D. Afonso IV, em 1343, mandou reforçar as defesas da vila, que em viria a apoiar o Mestre de Avis na crise que se iniciou em 1383, e que notabilizou esta vila.

 O conjunto defensivo de Nisa foi bastante danificado durante a guerra da cessão espanhola, cujas forças em 1704, ocupam a vila, esta destruição não viria a ser reparada mas sim agravada no século seguinte, devido ao crescimento urbano.

O que resta do castelo, está classificado como Monumento Nacional, resumindo-se uma parte das muralhas e à Torre de Menagem.

Ruínas do castelo de Montalvão (Nisa)

No local do actual castelo, já existiria no Séc. 12, uma construção defensiva, integrada na Linha do Tejo; 1279 - 1325 - data provavel de construção ou reconstrução do castelo, durante o reinado de D. Dinis hoje em ruínas, era de forma circular. De notar a utilização de pedras de xisto dispostas em espinha, o que constituiu uma técnica construtiva original, quando confrontada com as empregadas em fortificações congéneres. Teria apenas uma muralha, sem torre anexa e acesso por uma única porta, segundo o desenho de Duarte d'Armas. A quando das guerras travadas entre Portugal e Castela, de 1475 a 1478, Montalvão foi violentamente atacada e em parte destruída, apesar das fortificações e muralhas que D. Dinis muito fizera valorizar, a partir dos antigos vestígios.

O ultimo grande combate, deu-se no dia 3 de Junho de 1801, onde com apenas duas peças de artilharia em ferro de calibre onze e outra de calibre sete, mais três rogueiros de ferro( peças de artilharia de pequeno calibre), que estavam virados para as ruas da vila, o governador da praça forte e os poucos soldados existentes, defrontaram as forças invasoras em muito maior numero e melhor armadas, sem nunca pensarem na rendição, deram combate feroz, às forças invasoras.

O comandante Espanhol desistiu de tomar a vila, devido ao fogo aceso proporcionado pelos defensores e devido à posição elevada e estratégica do castelo de Montalvão.

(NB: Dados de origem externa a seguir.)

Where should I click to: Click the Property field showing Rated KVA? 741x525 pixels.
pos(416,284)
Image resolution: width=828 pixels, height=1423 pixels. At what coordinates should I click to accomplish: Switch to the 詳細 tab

O pequeno castelo e já escalavrado, pelo tempo, resistiu, enquanto praças maiores e melhor apetrechadas de artilharia (Portalegre, Marvão e Castelo de Vide), se renderam vergonhosamente sem darem um único tiro.

Montalvão teve também, a visita do último exercito invasor que passou em Portugal, estamo-nos a referir ao, exercito francês de Napoleão Bonaparte (1810).

Existem relatos escritos por soldados e oficiais franceses sobre a barca de ligação entre margens e sobre os vários açudes e moinhos de água existentes nas margens do rio Sever.

Castelo de Amieira do Tejo (Nisa)

O castelo da Amieira, é suposto, ter sido construído no reinado de D. Afonso IV, por volta de 1350, pela Ordem de São João do Hospital de Jerusalém, a quem o rei D. Sancho II, no século XIII, doou estas terras.

 A posse desta ordem terminou em 1440, no reinado de D. Pedro, devido ao prior da ordem se ter colocado ao lado de D. Leonor de Aragão, no diferendo com D. Pedro, envolvendo forças de Castela.

 O terramoto de 1755, deixou o castelo bastante danificado, tendo sido realizadas algumas obras de restauro, mas só em meados do século XX, já classificado como Monumento Nacional, teve obras significativas de consolidação e restauro, por parte da Direcção-Geral dos Edifícios e Monumentos Nacionais.

 Este pequeno castelo tem forma rectangular, com quatro torres, cada uma num dos seus ângulos e Torre de Menagem.

Ruínas do castelo do Rei Wamba (Vila Velha de Ródão)

Embora a sua primitiva edificação seja tradicionalmente atribuída a Wamba (672-680), último grande rei dos Visigodos, autores mais modernos acreditam que a estrutura possa remontar a uma atalaia da época da Invasão muçulmana da Península Ibérica.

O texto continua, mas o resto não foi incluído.